| description | Task list for Spec 077 — Scanner Simplification |
|---|
Input: Design documents from /specs/077-scanner-simplification/
Prerequisites: plan.md, spec.md, research.md, data-model.md, contracts/
Tests: INCLUDED — the constitution (Principle V) mandates TDD; write each test first and confirm it fails before implementing.
Organization: By user story (US1 P1 → US4 P3). US1 is the MVP. US2/US3/US4 build on the US1 baseline refactor but are each independently testable once Foundational + US1 land.
- [P]: Can run in parallel (different files, no dependency on incomplete tasks)
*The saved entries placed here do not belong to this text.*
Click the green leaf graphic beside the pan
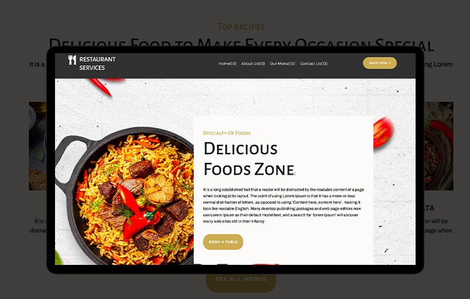Screen dimensions: 470x299 [59, 258]
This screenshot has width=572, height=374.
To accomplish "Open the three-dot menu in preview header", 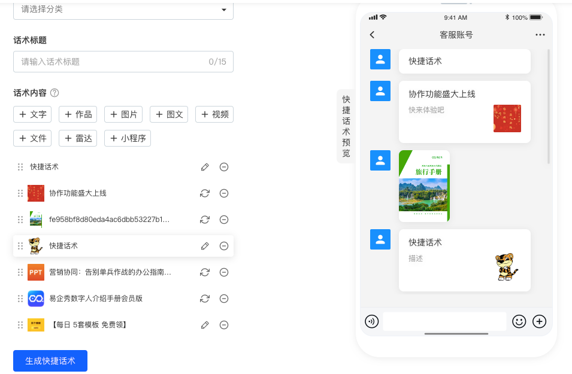I will [x=540, y=35].
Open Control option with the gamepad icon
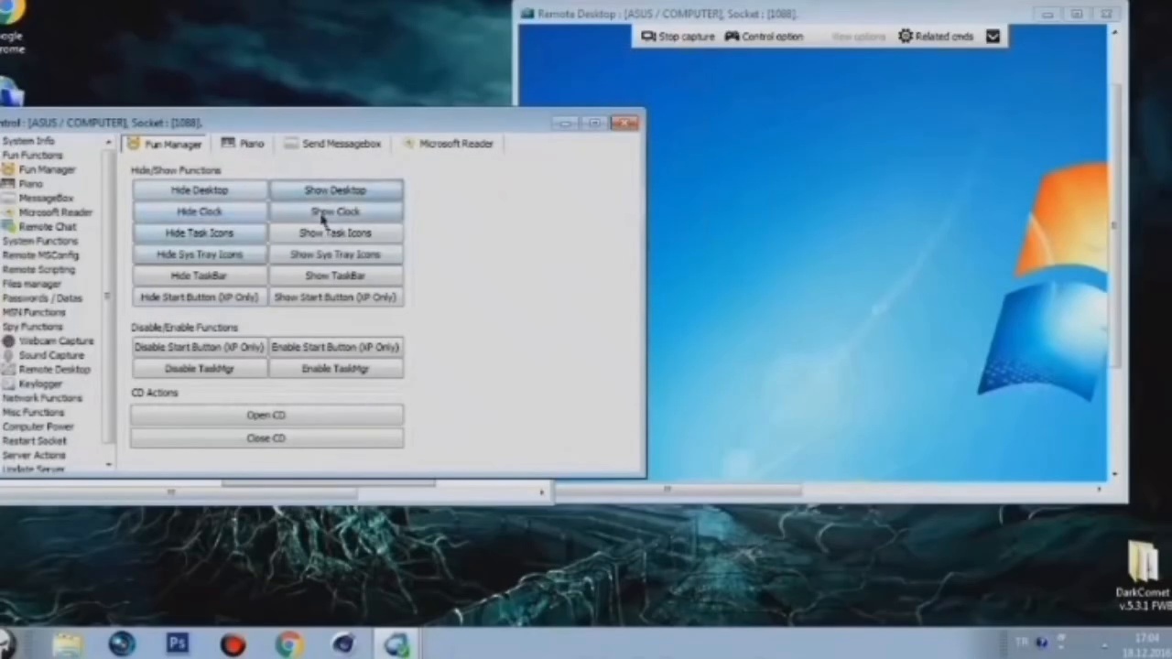 [x=733, y=37]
- [Story]: US1–US4 for story-phase tasks; Setup/Foundational/Polish carry no story label
Web app: Go core in internal/ + cmd/, Vue frontend in frontend/src/. Paths are absolute-from-repo-root.
Purpose: Establish a green regression baseline before refactoring the scanner.
- T001 Confirm branch
077-scanner-simplificationbuilds and the existing scanner suite passes:go build ./cmd/mcpproxy && go test ./internal/security/...— record as the pre-refactor reference. - T002 [P] Capture the current eval baseline:
go run ./cmd/scan-eval --gate --min-recall 0.90 --max-fp 0.05and note per-category recall/FP as the no-regression reference for T006/T015.
Purpose: Shared type changes that US1–US4 all build on.
- T003 Add
Tier(hard|soft) andSources([]string) fields to theScanFindingtype ininternal/security/scanner/types.go(JSONomitempty, back-compat); updatedetectFindingToScanFindingininternal/security/scanner/inprocess.goto setTier/Sourcesfrom detect output. - T004 Add a
DeepScanDescriptortype (Enabled,Ran,Available,ScannersFailed []{ID,Reason}) and aDeepScanfield on the scan report/summary type ininternal/security/scanner/service.go(unpopulated placeholder for now). - T005 [P] Copy the two contract schemas from
specs/077-scanner-simplification/contracts/intointernal/security/scanner/testdata/for report/config validation tests.
Checkpoint: Shared types compile; scan output unchanged in behavior.
Goal: The deterministic detect engine is the always-on, offline, zero-Docker baseline; duplicate legacy rules are gone; blocking posture preserved via a curated hard check.
Independent Test: With Docker stopped, scan several servers (incl. one poisoned tool) → every server gets a deterministic clean/warning/dangerous verdict, poisoned tool blocked, benign near-miss not blocked, no degraded/failed state.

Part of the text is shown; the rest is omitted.